At a very simple level, the Revenue Commissioners are conducting, this year, an investigation into foreign accounts held in the Isle of Man. Their cut-off date is 1974. They are willing to look back 30 years in pursuit of taxes, in pursuit of financial accounts lodged in the Isle of Man. The planning tribunal has gone back to 1985.
The criminal investigation into the Lockerbie bombing took 12 years to get to trial. On behalf of their citizens, the British Government and the American Government were willing to go to the United Nations, were willing to get United Nations resolutions, were willing to impose economic embargoes and were willing to enter into legal agreements with the Netherlands for the construction of a camp site and for the declaration of that camp to be part of Scottish territory. The British Government was unwilling to accept any impediment or obstacle to the pursuit of those involved in the Lockerbie bombing.
In relation to the Air India plane that was bombed off the coast of west Cork in 1986, it took 17 years of criminal investigation to get to a trial; that trial opened in Vancouver last July. Nowhere did anyone say, "Stop; it is not worth it; do not pursue it".
There is another issue in relation to the figure of 30 years. It took until 1998, effectively, to get the peace process on the road. At any stage up to 1998, what were the prospects, in that political environment, for establishing a tribunal of inquiry into these matters? What was the political reality of embarking upon such an inquiry without someone using it for some other political motive or political end?
Why we are here today is part of the conclusion to the conflict. It is part of the menu of the Good Friday Agreement; it is part of the commitment that was given in that Agreement to address the needs of relatives. It is not the relatives' and victims' fault that the 20 year period from 1974 to 1994 was turned into a cycle of violence and counter-violence. There is a very special reason 30 years is not a reason to say "No" now, that is, the political circumstances which have prevented this matter from being properly dealt with over the past 30 years. Time has to be judged in that context.
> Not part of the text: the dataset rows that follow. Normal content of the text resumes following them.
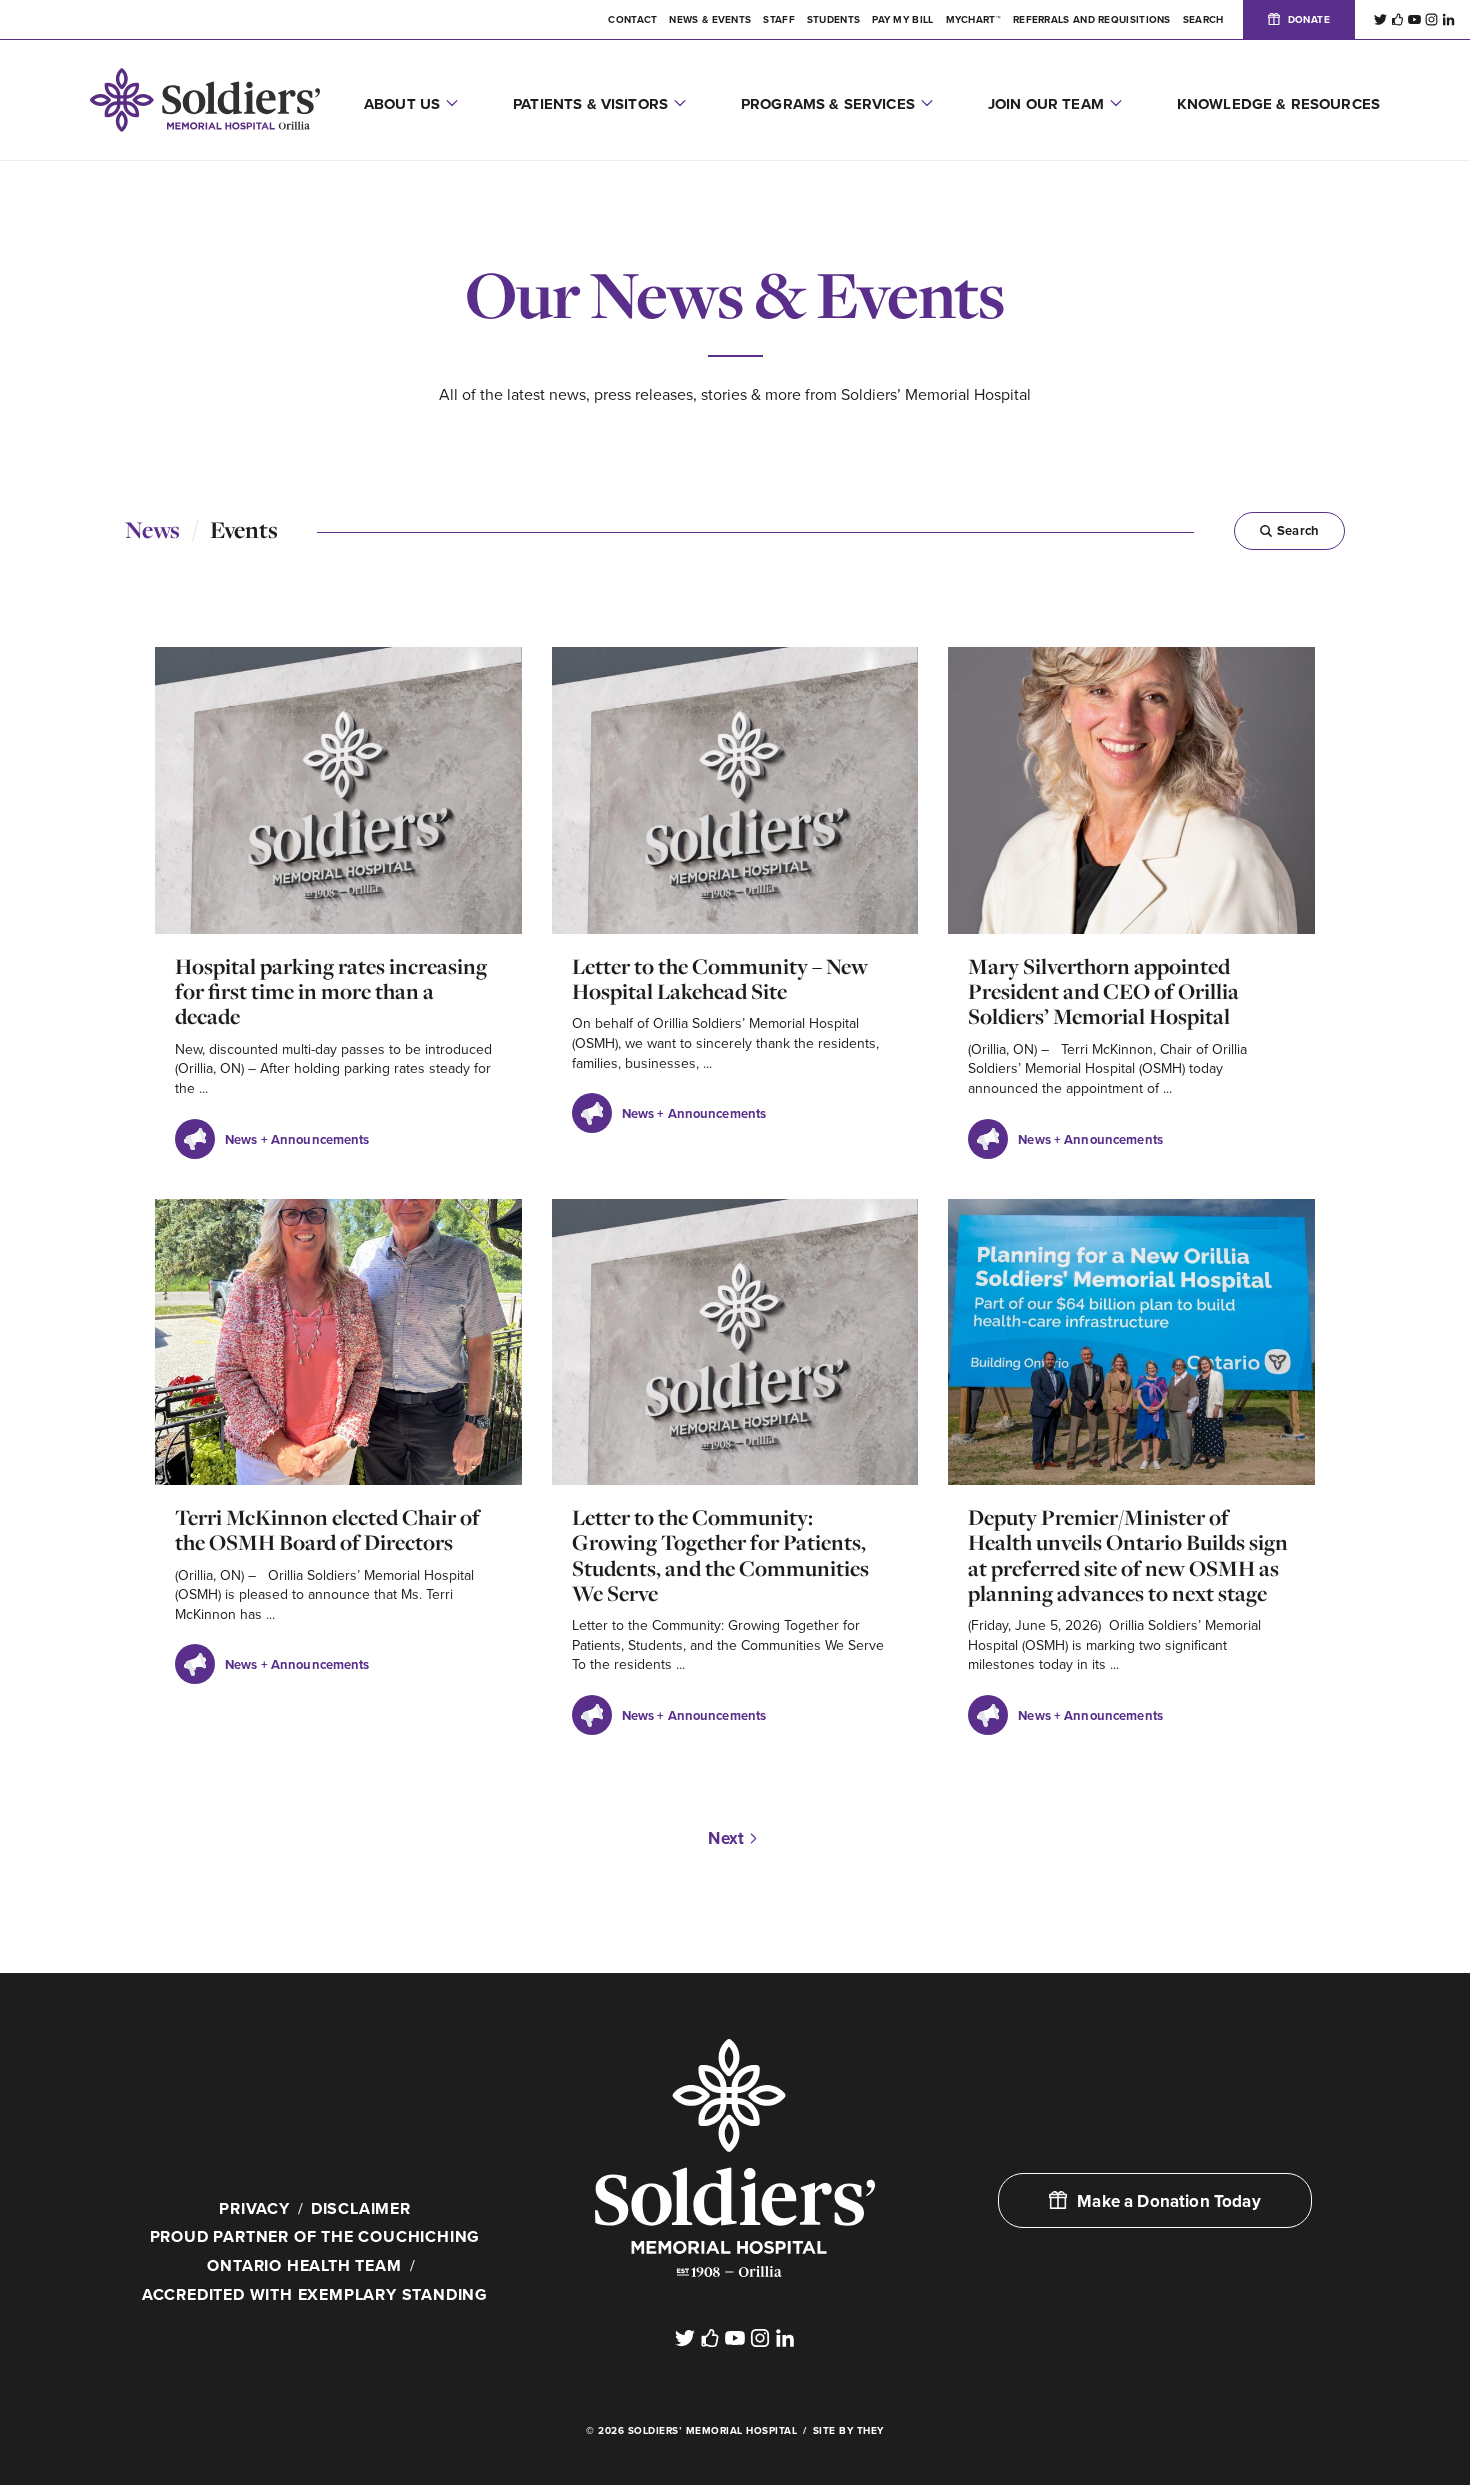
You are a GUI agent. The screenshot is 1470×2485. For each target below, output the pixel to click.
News (152, 529)
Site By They (848, 2431)
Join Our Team (1046, 104)
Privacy (254, 2209)
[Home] (735, 2158)
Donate (1309, 20)
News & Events (710, 20)
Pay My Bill (902, 20)
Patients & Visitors (590, 104)
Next (726, 1838)
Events (244, 529)
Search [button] (1203, 20)
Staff (779, 20)
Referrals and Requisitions (1092, 20)
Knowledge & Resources (1278, 104)
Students (833, 20)
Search (1298, 531)
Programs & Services (828, 104)
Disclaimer (361, 2209)
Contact (632, 20)
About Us (402, 104)
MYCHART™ (973, 20)
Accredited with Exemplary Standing (315, 2295)
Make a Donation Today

This inquiry is part of a process of peace-building. It is part of the peace-building agenda. How can you build peace if you do not know the sources of past violence, if you do not understand the cycle of violence, the causes of violence and where it emanated from?
How can one build peace if one does not know the truth about the past? We know the truth about the IRA, the UDA and the UVF but there are other elements of that truth that are essential to peace building. There is another element when we come to talk about cost. How much money is there for making peace? There seems to be any amount of money for making war. On the scale of things, one can spend any amount on war machinery and nothing on peace machinery. There is a value judgment when it comes to considering the cost factors. I want to conclude on this point - that this inquiry process has to be seen as a part of peace making. I would now like to hand over to Mr. Greg O'Neill.